I’d like to sum up some of the coding work I’ve done these last days on G’MIC, about the computation of temporal average and median of video sequences. Video frame averaging is something @patdavid has been interested in for quite a long time now (see his interesting blog post about it), and I’ve already tried to make him use G’MIC instead of FFMPEG+ImageMagick for this task , by writing a G’MIC script that does the job for him. The time has passed, and there have been officially supported commands in the G’MIC standard library to do that, at least in the recent versions (commands -average_video
and -average_files
).
The Smashing Pumpkins - “Tonight, Tonight” averaged (6475 frames)

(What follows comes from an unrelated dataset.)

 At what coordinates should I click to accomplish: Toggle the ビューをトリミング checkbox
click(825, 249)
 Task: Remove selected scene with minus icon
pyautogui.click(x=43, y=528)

@patdavid asked me once if I could do the same for computing the temporal median (pixel by pixel) instead of the average. Averaging is an operation that can be done easily with streaming videos: each time you load a new frame, you just add it to an accumulation buffer, and then you can deallocate the frame buffer immediately. At the end, you divide the accumulation buffer by the number of added frames and you’re done.

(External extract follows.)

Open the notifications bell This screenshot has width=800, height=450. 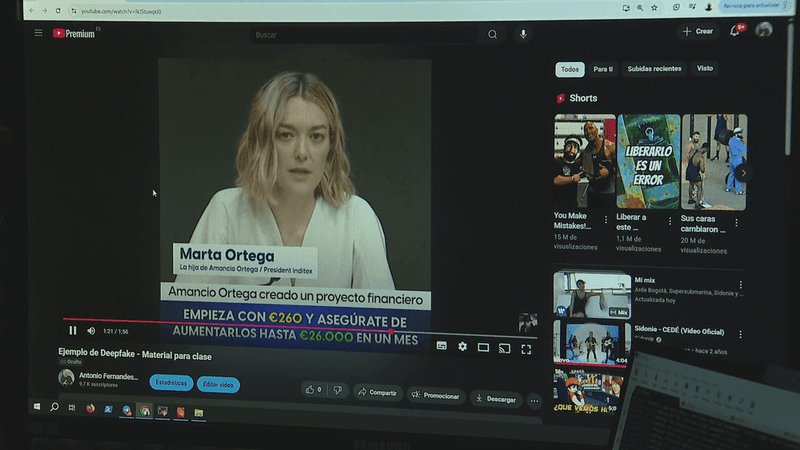pos(735,31)
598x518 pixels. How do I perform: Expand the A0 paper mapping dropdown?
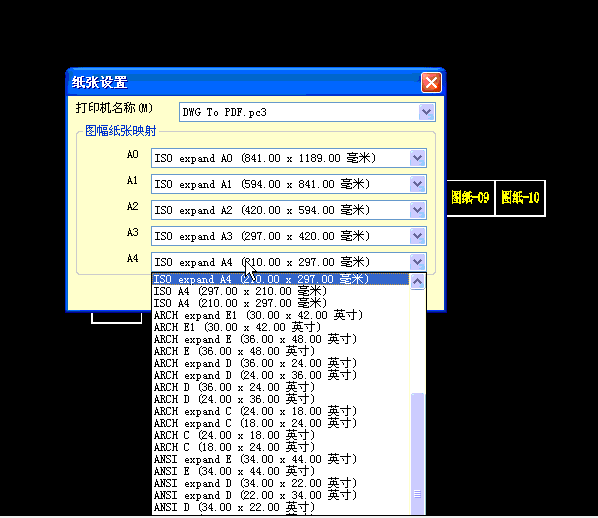tap(418, 158)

But computing a pointwise median in a streamed way is far more complex: estimating the median usually requires to sort all the temporal values for each pixel, and this is something you can only do when all temporal data have been read. And for long videos, that means a lot of data (e.g. approx 5600 frames for a 3:40 video, it quickly fills in all your available memory even with a SD video!).
I’m happy to say I’ve finally found two simple solutions to this problem, and thus I can proudly announce two new commands -median_video
and -median_files
have been added in G’MIC standard library. They work exactly as -average_video
and average_files
, but they compute the temporal median instead of the temporal average.

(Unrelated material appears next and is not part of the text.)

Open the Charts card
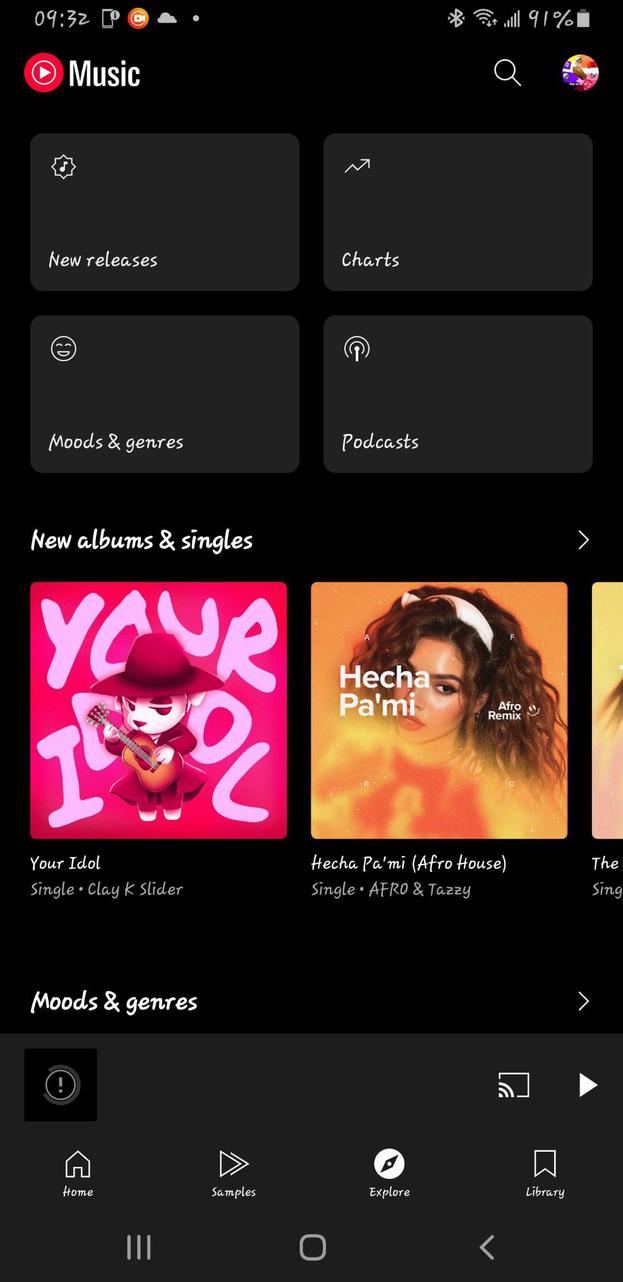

The Smashing Pumpkins - “Tonight, Tonight” pixelwise median (6475 frames)
What are the tricks ? Nothing really complicated :
-
Instead of loading all the video frames at once into memory, I allow to load only a few rows of each frame so that I don’t fulfill the memory. This is done iteratively: the more memory you have, the more rows you can read in one iteration. Then the median is computed for all these rows, and the result is saved in a buffer, and the process starts again with the next rows.
-
Now comes the real trick: if you consider that your video data is encoded with integers and with no more than 8bits/channels (which is very often the case), then there is a nice optimization for computing the median. In this case, all we need is to estimate the temporal histogram of the data, for each pixel of the video frame. So basically, we have to allocate a
width x height x 256 x nb_channels
buffer that will contain our histogram. Then the median can be computed using the cumulative histogram (which is something simple to compute, and can be done in-place without additional memory overhead), see this page for a math description on how it works. And the second really cool stuff is that this histogram can be computed in a ‘streamed’ way: an histogram just counts the number of different values appearing in the video, so counting these values can be done frame by frame, and only a single frame at once has to be kept in memory (+ the accumulation buffer).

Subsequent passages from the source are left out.